By Marissa Cevallos, Science News
A palm-sized Princess Leia pleading for help is no longer the stuff of science fiction.
Arizona researchers have created the first 3-D hologram movie that plays almost in real time, they report in the Nov. 4 Nature. It’s the fastest known demonstration of telepresence, where a 3-D hologram depicts a scene from another location.
The key to the invention is a new type of plastic that can refresh the hologram once every two seconds. While that’s too slow to watch the World Series in 3-D, the researchers estimated holographic TV could be coming in seven to 10 years.
“It is very very close to reality,” says physicist Nasser Peyghambarian of the University of Arizona in Tucson. “Something that was science fiction is something we can do today.”
Holograms are created when light bounces off a sheet of material with grooves in just the right places to project an image away from the surface, like on some credit cards. The image is even crisper when the illuminating light waves march in step, as they do in a laser.
Holographic video is already possible, albeit painfully slow—the U.S. military records enemy territory in 3-D, but refreshing each frame of the video can take an entire day. The Arizona team created a quicker way to play holographic video in 2008, but with that method each frame still took four minutes to generate. Now, after two years of optimizing the plastic, they’ve cut the time to just two seconds.
Sixteen cameras snap pictures of an object that are piped into a desktop PC, which processes the data. Then the computer shoots the holographic pixels, or “hogels,” electronically to another location. There, the hogels are transformed into an optical signal and transmitted by a laser onto a plastic screen, much like a projector shines light onto a white screen to play a movie.
When this light hits, the plastic screen undergoes chemical reactions that temporarily record the most recent set of images in the data stream.
A particular color of light illuminates the plastic and—voila! Light scatters in just the right way to recreate the original image. Then, the new plastic can be erased, creating a clean slate for the next image.
But unlike Princess Leia pleading for help, the new hologram can’t float in space. Instead, Leia’s image would appear to stick out from a screen’s surface. “Star Wars was a great movie and we got a lot of feedback because of Princess Leia,” says Arizona physicist Pierre-Alexandre Blanche.

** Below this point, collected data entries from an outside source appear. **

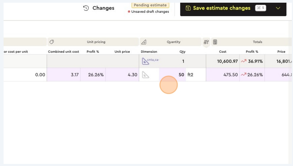Open the Changes history icon

[86, 8]
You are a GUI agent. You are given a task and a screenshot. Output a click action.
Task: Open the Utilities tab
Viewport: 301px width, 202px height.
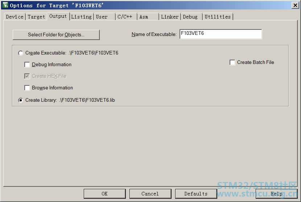coord(218,17)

But the idea of a hologram hovering in mid-air is impossible. “You need a screen, a support to display the image.”
Within a few months, the Arizona team hopes to create holographic video on a tabletop, where laser light shines up from underneath a table.
Before holographic devices hit living rooms, though, the holograms need to be bigger and faster. The researchers will have to upgrade their 50 hertz laser to one that operates at faster gigahertz speeds, scale up the size of the screen, and miniaturize their instrumentation.

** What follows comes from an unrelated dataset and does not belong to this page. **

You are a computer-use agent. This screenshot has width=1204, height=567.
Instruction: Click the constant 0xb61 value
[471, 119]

“But I don’t think there’s any fundamental physics that would prevent us from getting there,” Peyghambarian says. The exact technological route to holographic TV is still up in the air, as other scientists take different approaches to creating moving holograms.
“Each group is doing it in a slightly different way and there hasn’t emerged a single, universally agreed-upon way,” says Michael Bove of the MIT Media Lab. “Right now, each technology has some limitation.”

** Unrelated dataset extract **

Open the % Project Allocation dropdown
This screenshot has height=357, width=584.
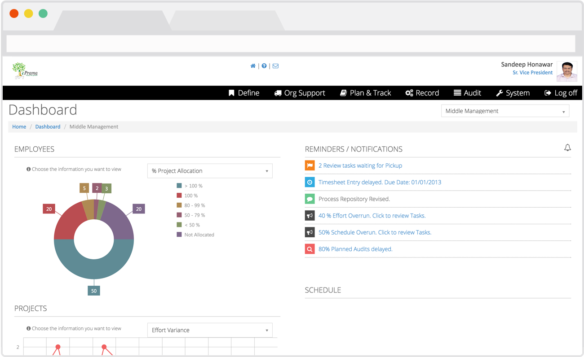click(x=210, y=171)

The new work is another step toward bringing holograms from fringe fascination to consumer acceptance, says Seth Riskin, manager of the holography initiative at the MIT Museum, which houses the world’s largest collection of holograms.
“Holography is coming into its own, finally,” says Riskin. “It’s kind of like a seed finally finding its soil. It’s been alone, floating there. It has a ground within to grow now.”